◆ **WHAT IS REQUIRED**: Among the records below, find the lines containing "computer" and state only how many there are.
╔══
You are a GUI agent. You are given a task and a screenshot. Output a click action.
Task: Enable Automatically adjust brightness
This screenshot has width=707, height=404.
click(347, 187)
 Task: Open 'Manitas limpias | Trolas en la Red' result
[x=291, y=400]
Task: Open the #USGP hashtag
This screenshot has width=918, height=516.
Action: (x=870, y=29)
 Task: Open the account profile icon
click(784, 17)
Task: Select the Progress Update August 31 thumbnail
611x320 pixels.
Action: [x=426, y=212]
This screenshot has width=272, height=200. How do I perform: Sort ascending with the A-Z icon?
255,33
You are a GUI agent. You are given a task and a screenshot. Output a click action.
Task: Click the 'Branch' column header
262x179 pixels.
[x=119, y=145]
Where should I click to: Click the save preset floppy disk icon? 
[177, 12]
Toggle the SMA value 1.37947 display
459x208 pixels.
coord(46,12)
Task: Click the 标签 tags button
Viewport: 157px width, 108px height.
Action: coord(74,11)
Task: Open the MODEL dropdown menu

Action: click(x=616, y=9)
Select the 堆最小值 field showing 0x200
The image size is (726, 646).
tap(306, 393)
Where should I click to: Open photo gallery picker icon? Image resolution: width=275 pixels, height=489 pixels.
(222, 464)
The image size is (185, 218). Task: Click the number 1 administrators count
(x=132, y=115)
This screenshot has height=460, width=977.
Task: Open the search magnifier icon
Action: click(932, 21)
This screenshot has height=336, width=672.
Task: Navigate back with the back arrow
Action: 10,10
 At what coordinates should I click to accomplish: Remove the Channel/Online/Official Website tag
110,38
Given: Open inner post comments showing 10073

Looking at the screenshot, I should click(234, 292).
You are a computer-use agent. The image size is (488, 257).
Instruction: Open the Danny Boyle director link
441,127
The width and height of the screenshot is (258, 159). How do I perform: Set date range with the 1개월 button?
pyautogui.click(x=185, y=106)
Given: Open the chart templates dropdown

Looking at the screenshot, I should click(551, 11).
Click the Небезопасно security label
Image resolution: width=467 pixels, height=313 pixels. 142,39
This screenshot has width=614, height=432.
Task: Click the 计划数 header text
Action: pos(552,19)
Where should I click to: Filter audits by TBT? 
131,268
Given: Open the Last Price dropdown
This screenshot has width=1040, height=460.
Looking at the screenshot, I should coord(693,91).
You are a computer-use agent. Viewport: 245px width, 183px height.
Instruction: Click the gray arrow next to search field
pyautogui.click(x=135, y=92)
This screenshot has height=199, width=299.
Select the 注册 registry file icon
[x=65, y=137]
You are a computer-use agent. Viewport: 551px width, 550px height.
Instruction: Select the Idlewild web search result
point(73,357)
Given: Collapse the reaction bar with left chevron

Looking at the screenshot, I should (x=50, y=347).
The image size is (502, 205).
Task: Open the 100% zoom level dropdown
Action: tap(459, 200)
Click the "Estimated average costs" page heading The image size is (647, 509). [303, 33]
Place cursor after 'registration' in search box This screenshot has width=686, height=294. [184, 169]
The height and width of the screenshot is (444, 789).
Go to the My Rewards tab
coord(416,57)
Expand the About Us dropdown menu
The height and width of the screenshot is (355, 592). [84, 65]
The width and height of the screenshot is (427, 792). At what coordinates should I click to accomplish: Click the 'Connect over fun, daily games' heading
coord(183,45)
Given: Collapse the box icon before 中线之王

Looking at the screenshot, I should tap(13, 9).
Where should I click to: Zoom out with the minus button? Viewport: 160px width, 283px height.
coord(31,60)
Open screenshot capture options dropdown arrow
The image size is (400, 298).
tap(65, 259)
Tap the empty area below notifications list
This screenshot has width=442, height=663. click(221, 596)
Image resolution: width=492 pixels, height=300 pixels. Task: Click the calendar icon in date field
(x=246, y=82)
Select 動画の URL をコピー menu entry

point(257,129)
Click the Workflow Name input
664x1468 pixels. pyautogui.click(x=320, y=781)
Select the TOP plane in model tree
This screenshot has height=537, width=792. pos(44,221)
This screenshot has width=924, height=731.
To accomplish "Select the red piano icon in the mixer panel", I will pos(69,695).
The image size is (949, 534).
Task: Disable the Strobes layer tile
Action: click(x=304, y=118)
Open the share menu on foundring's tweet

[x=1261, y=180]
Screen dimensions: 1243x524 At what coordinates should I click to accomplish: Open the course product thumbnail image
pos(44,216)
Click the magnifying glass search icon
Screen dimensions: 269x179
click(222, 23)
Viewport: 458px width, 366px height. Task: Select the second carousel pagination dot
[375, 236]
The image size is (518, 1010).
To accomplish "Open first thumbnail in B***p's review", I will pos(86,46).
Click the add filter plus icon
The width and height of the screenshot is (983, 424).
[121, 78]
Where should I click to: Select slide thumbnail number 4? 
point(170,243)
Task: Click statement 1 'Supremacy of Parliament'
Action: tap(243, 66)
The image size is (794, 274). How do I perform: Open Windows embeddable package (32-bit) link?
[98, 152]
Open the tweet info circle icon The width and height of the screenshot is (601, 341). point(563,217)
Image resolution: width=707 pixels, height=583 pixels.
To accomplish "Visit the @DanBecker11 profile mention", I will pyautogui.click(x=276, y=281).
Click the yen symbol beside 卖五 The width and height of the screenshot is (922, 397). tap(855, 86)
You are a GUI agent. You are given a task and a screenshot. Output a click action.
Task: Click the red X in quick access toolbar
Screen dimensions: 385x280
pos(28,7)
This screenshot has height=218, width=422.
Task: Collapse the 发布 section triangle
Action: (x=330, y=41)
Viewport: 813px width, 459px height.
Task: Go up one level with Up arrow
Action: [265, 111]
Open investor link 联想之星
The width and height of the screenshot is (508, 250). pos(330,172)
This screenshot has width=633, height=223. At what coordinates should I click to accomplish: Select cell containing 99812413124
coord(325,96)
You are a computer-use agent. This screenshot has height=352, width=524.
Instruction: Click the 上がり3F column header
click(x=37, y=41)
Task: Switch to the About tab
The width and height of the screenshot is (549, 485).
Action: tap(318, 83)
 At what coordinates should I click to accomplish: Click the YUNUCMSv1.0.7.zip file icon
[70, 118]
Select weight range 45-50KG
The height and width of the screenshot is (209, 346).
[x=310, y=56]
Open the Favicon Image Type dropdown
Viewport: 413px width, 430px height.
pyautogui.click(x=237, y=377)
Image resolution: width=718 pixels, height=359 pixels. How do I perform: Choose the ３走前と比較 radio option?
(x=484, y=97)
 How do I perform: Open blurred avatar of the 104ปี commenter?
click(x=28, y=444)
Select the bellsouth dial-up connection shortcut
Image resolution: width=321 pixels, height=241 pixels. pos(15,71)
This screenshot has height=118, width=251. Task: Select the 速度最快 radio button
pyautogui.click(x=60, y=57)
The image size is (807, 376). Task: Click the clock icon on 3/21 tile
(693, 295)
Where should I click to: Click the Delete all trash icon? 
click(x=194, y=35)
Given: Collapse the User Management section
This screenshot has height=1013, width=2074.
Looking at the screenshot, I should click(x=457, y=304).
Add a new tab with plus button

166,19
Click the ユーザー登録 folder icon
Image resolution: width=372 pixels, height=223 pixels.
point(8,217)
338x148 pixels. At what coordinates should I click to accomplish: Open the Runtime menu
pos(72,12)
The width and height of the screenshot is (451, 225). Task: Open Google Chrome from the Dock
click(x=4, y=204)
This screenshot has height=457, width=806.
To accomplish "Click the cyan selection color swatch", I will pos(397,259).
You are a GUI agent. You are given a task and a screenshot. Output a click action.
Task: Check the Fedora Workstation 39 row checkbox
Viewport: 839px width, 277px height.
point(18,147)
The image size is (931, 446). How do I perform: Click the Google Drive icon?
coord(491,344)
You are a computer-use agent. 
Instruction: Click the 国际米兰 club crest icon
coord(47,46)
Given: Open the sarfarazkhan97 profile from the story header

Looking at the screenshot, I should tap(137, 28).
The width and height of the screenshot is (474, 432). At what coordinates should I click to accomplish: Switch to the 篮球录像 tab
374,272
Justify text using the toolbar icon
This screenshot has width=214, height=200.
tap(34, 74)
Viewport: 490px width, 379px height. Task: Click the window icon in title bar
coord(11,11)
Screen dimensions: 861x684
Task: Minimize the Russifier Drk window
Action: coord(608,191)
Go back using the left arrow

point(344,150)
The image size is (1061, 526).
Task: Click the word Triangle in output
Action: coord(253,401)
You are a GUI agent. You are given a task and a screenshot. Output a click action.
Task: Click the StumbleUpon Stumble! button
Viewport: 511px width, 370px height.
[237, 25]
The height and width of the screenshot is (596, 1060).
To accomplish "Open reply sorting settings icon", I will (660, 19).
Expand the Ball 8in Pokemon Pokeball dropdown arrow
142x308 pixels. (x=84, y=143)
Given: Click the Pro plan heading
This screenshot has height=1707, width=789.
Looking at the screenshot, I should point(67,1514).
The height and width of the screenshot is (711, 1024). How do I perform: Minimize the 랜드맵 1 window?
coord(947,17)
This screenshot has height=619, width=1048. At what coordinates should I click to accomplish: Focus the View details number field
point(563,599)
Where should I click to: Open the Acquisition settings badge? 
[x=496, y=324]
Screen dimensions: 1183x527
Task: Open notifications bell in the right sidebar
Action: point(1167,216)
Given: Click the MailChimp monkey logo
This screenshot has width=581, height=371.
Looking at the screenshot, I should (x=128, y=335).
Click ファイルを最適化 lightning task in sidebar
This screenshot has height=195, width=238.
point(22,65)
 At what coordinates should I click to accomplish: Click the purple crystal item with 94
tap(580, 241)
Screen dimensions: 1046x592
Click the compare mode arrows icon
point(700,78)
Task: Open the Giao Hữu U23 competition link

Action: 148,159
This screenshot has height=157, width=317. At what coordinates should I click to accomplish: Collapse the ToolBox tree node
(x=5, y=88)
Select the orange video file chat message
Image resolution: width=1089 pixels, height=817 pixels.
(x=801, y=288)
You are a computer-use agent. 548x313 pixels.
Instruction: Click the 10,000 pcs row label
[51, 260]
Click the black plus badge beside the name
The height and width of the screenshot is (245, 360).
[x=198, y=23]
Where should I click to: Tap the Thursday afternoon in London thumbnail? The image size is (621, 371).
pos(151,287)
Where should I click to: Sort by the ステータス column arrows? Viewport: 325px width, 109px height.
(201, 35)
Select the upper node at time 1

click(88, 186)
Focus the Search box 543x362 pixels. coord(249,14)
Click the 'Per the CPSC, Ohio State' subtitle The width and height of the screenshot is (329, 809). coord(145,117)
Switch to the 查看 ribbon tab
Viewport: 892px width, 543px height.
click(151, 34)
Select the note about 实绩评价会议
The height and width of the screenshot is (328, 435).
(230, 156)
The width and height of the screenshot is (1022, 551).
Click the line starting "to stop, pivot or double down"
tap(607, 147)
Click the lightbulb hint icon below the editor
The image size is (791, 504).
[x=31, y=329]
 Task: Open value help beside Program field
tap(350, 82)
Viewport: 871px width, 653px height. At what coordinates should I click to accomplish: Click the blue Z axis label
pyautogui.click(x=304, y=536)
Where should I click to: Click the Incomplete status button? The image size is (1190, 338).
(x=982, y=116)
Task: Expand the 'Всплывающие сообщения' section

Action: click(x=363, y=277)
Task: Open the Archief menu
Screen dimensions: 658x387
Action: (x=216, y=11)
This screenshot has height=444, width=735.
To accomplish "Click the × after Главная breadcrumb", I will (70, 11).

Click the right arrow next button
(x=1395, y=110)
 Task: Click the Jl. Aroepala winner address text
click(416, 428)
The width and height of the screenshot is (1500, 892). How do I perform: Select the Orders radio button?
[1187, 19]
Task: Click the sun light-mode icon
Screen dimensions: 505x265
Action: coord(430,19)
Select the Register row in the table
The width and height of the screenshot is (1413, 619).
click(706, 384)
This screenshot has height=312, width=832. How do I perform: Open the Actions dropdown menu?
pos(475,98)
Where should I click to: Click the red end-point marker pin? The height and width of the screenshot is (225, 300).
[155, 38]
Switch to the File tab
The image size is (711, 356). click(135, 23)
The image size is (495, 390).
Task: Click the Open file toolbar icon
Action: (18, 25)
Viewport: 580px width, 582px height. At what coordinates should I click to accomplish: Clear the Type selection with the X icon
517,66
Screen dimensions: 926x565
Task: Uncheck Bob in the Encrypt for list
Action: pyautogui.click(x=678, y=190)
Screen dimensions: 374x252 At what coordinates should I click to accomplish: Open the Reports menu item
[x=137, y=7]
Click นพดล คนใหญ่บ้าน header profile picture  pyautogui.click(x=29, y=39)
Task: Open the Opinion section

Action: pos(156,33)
╚══
◆ **EXPECTED OUTPUT**: 6